Эрика отложила ее в сторону. Тогда, в первый раз, в сундуке лежал еще один памятный предмет, единственное, что она вынула сразу, и теперь его тут не было. В испачканную кровью детскую рубашку раньше была завернута нацистская медаль. Эрика удивилась своей реакции – у нее пересохло во рту, сердце забилось быстрее, перед глазами замелькали кадры бесчисленных документальных фильмов. Что делает нацистская медаль здесь, в Фьельбаке? В ее доме, среди вещей, принадлежащих не кому-то, а ее матери? Она хотела тут же сунуть медаль назад в сундук, но Патрик убедил ее, что находку следует показать экспертам: может быть, удастся что-то понять. Она неохотно согласилась. Внутренний голос нашептывал ей: сунь эту чертову медаль назад и забудь.
Но любопытство взяло верх, и в начале июня она отнесла медаль к специалисту по истории Второй мировой войны. Теперь осталось дождаться экспертизы – может быть, удастся что-то выяснить о происхождении нацистской награды и как она попала в Фьельбаку.
Но больше всего Эрику интересовали четыре синие тетради на самом дне сундука. Она еще в первый раз сразу узнала почерк матери – характерный острый почерк с наклоном вправо, хотя немного покруглее, почти ученический. Но тогда что-то ее остановило, а сейчас Эрика достала все четыре тетради и положила на пол. На обложках было старательно и крупно выведено: ДНЕВНИК. Дневник матери… Она сама не знала, как определить свои ощущения. Любопытство? Возбуждение? Нетерпение? Да, конечно… но и страх, сомнения и неприятное чувство, будто она подглядывает за чужой жизнью. Есть ли у нее такое право? Право влезать в сокровенные мысли и чувства своей матери? Дневник – это дневник, он не предназначен для посторонних глаз. Мать писала не для того, чтобы кто-то, тогда или после, совал нос в ее секреты. И уж во всяком случае, не ее дочь. Но Эльси умерла, и спросить разрешения было не у кого. Она сама должна решить, как поступить с дневниками матери.
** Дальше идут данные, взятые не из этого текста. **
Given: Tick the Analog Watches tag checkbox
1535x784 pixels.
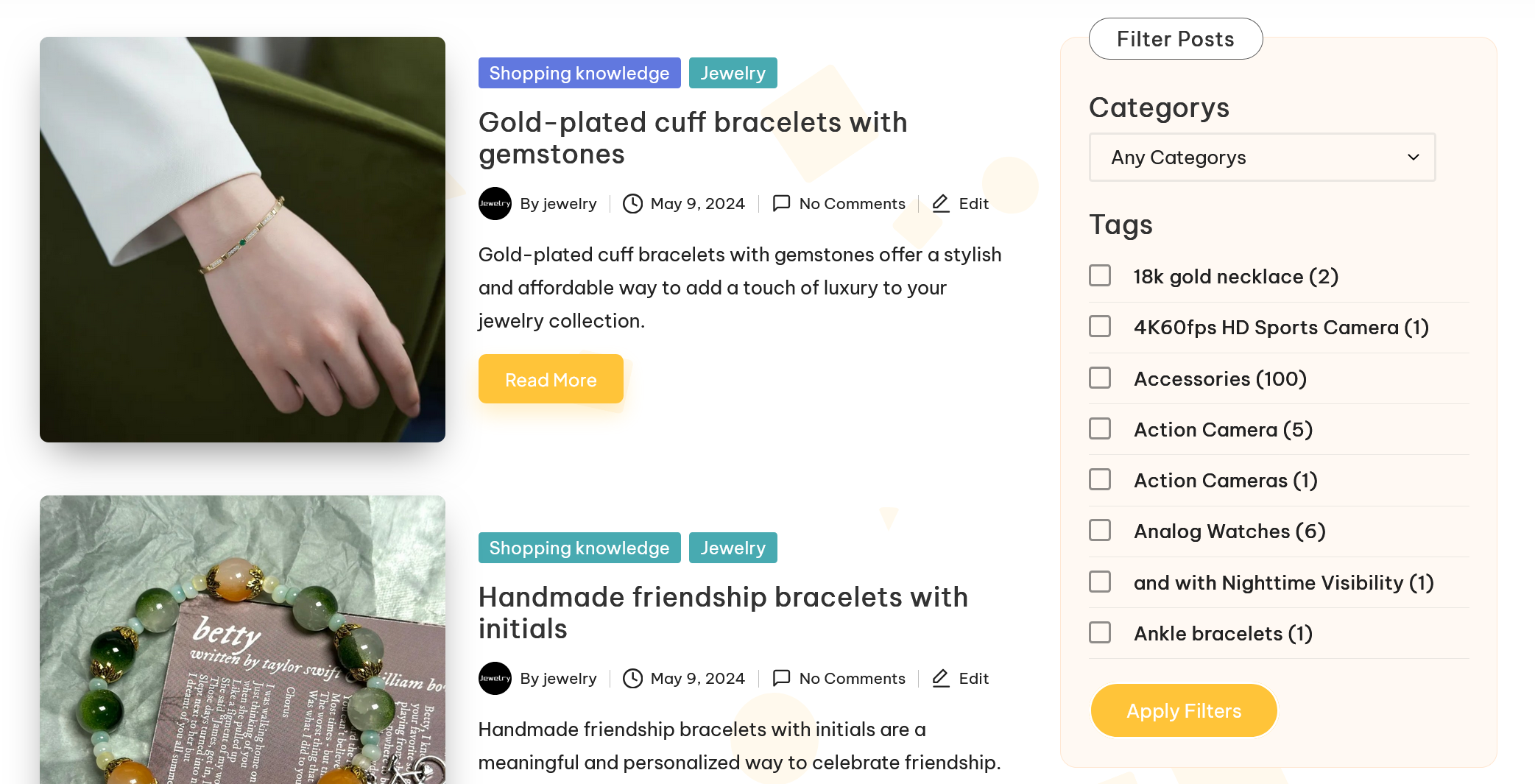Looking at the screenshot, I should (x=1100, y=531).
– Эрика? – Чересчур громкий голос Патрика прервал ее мысли.
– Да-а?
– Гости уже собираются!
Она посмотрела на часы. Господи, уже три! Сегодня Майе исполняется год, должны прийти самые близкие – родственники и друзья. Патрик, должно быть, решил, что жена заснула здесь, на чердаке.
– Иду! – Эрика отряхнула пыль, подумав, взяла тетради и рубашку под мышку и спустилась вниз.
Из гостиной на первом этаже уже доносился многоголосый веселый шум.
– Прошу, прошу, добро пожаловать! – Патрик отошел в сторону, пропуская гостей.
Юхан и Элизабет, пара, с которой они познакомились через детей – у них был сын в том же возрасте, что и Майя, со звучным именем Вильям. Увидев Майю, тот издал победный клич, потопал к предмету своего обожания и, не медля ни секунды, с ловкостью хоккеиста НХЛ свалил девочку на пол. Она горько заплакала, а родители подхватили сияющего Вильяма на руки.
– Знаешь, парень, так не годится, – с деланой серьезностью сказал Юхан своему любвеобильному отпрыску. – С девушками надо обращаться деликатно.